This is what it looks like:

It's a grid. Rather plain, no? But from such unadorned schematics come fabulous narrative sleights-of-hand.

Most movies hew closely to this model -- the norm for Hollywood blockbusters is two, maybe three plots in flux. Consider how Mad Max (with its two conjoined plots) resonated more resoundingly with critics (and esteemed members of the Academy) than did Star Wars: TFA (which clearly boasts four, possibly five, developing plots -- or more). In contrast, television creators (like J.J. Abrams) have become increasingly sophisticated -- if not necessarily disciplined (again, J.J. Abrams) -- about the Levitz Grids they build.

The Levitz Paradigm is fairly common to genre novels, and nearly unavoidable in the geekier realms (Levitz' Wiki lists Tolkien and Zelazny as credited influences).

As for comics, fuhgeddaboudit. This is what Alan Moore's Levitz Grid looks like for a planned 12(!)-issue run called Big Numbers:

Ha points out that by issue 11 Moore had to add another letter to the alphabet.

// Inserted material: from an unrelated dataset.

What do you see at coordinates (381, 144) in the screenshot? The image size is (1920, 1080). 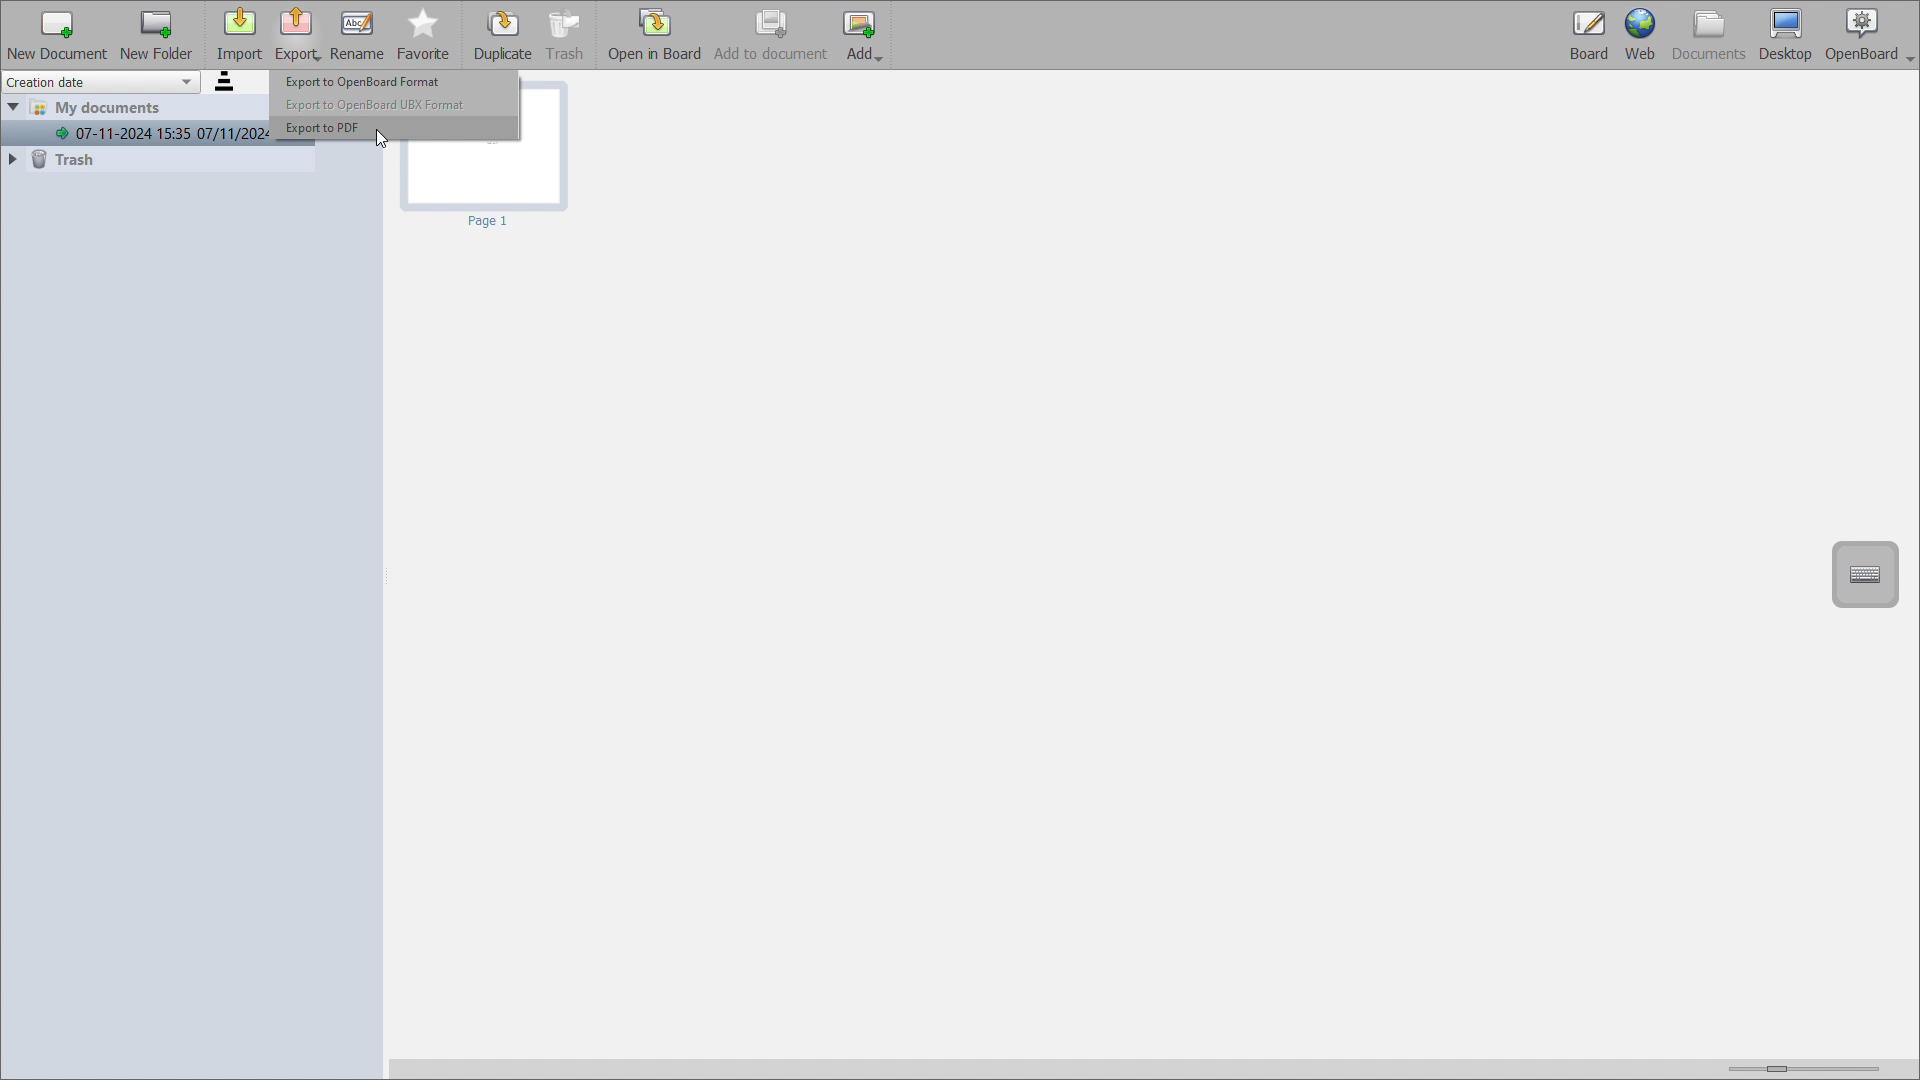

A shame, then, that only two issues were published -- wiki.

I'm under the impression that high-brow literary types mostly eschew something this rigorous, but that could be a slanderous misconception on my part (Ellis begins his observations on the matter by pointing out that James Joyce drew two charts that converge for Ulysses).

When it comes to reading novels, I'm more drawn to books with a single, dominant voice and its singular POV. This mode doesn't preclude a Levitz Grid, but multiple plotlines are by necessity channeled and filtered through a single consciousness. It's easier to read, in a way -- chalk the preference down to laziness, then.

Mind you, it could also be an unconscious recoiling from early and continuous exposure to the Bible, with its legion of voices and perspectives competing (often violently) to find a unifying theme. In which case, I say thank God for the likes of Miles and Frye, and their discerning eye on the Almighty's own Levitz Grid.